Exercise prompt:
Where does the string "will" occur in the entries below? Copy every line where it does.

==================================================

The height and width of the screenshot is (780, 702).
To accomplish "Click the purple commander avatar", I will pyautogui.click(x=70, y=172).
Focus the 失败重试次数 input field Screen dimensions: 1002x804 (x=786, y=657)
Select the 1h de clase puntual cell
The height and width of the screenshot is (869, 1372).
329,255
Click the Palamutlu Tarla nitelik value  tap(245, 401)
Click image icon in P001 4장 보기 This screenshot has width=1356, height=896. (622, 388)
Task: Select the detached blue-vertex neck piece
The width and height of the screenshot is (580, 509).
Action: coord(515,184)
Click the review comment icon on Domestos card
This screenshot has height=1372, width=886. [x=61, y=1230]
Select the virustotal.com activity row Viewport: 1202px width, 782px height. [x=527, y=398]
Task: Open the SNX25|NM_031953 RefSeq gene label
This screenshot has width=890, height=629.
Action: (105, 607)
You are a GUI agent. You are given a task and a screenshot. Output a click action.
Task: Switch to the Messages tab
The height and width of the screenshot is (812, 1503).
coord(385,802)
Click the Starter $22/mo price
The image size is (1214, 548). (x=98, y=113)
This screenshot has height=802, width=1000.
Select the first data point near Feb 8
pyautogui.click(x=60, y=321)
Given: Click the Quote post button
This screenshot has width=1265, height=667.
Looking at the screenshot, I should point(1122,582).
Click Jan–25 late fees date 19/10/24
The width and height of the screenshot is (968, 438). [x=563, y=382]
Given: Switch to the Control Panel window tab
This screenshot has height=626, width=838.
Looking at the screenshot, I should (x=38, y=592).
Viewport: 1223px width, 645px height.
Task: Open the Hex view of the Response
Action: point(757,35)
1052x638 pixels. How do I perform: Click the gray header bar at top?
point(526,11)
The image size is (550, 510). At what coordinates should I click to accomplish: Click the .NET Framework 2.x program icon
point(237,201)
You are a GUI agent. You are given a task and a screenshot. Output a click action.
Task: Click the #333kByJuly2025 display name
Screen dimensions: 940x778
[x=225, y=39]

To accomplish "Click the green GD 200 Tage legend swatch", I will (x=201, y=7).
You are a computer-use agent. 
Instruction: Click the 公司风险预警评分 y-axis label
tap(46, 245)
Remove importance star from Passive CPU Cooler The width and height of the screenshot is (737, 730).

==================================================

Task result:
To accomplish "Click the purple commander avatar", I will pyautogui.click(x=70, y=172).
To accomplish "Click the green GD 200 Tage legend swatch", I will (x=201, y=7).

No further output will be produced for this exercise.